Корецкий первым почувствовал, что для собрания социниан беседа принимает чересчур воинственный характер. Он крикнул виночерпию:
— Не задремал ли твой наливач, Хома? Подай-ка добрым людям по зацному кубку, у них горла иссохли. Игнатий не для войны ходил в Московию, а помочи ради нашим братьям, коих разоряют стяжатели-монахи. Оставим кесарево кесарю, поговорим о Церкви развращённой.
— Церковь не вся развращена, особливо Православная, — возвысил князь Курбский свой сильный и красивый голос. — Иосифляне не убили в ней живого ростка, во многих обителях и в заволжских местах живут ещё гонимые нестяжатели.
По счастливому случаю, безымянный свидетель записал эту часть разговора. Курбскому возразил Чаплич:
— Во всех монастырях одно, всех развращает бездельная жизнь в обители. Можем судить по нашим православным. Верующие отворачиваются от них, приходы их пустеют, як и католические.
— Происками вас, социниан да лютеран!
— Чтобы узреть, каковы попы, не надобно соблазна Лютерова. Али ты сам, князь, не ведаешь, как развращена Церковь попами да монахами?
Андрей Михайлович с неожиданной уступчивостью провозгласил:
— Нехай им Бог судит, не аз: бо маю и своё бремя грехов тяжкое, в нём же повинен ответ дать праведному судии.
И весь тот вечер до конца застолья был он необычайно грустным и молчаливым, хотя социнианские словопрения должны были раздражать его.

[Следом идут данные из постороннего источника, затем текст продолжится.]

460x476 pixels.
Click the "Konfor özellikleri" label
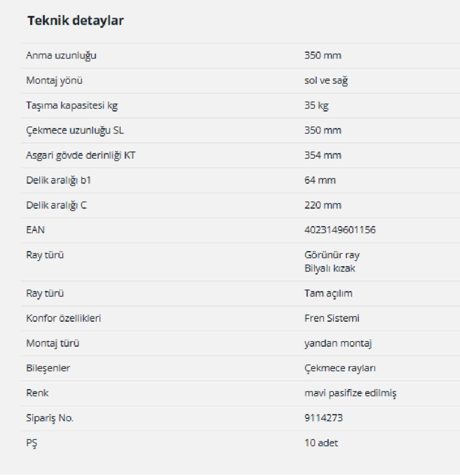pyautogui.click(x=63, y=318)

На исходе вечера случилось непонятное. Гости уже устало разбрелись по дому, разбились по трое-четверо, доспоривали, допивали и выясняли свои шляхетские, далёкие от философии дела... Слуга Андрея Михайловича позвал Игнатия с Неупокоем в одну из комнат, сказав, что князь желает с ними побеседовать. Вспомнив, с какой непримиримостью смотрели друг на друга Косой и Курбский, Неупокой удивился, как охотно пошёл Игнатий за слугой. Скоро ему пришлось убедиться, что Игнатий вообще относился к Андрею Михайловичу терпимее учителя и даже, как это ни странно выглядело, беседовал с ним исповедально-доверительно и жалостно. Когда Андрей Михайлович прилёг на жёсткой оттоманке, с заметной тяжестью опершись на локоть, его и впрямь можно было пожалеть — таким болезненно-усталым выглядел князь, и очи его цвета тающего льда обратились к Игнатию с тоскливым вопрошанием.
— Ну, поведайте, каково в России? — начал он тепло, но тут же и струйка желчи прорвалась: — Чай, васильки обильней прежнего цветут во ржи?
— Поля чистой пшеницы тоже есть, — возразил Игнатий, мягкой улыбкой намекая на слова одного из посланий Курбского.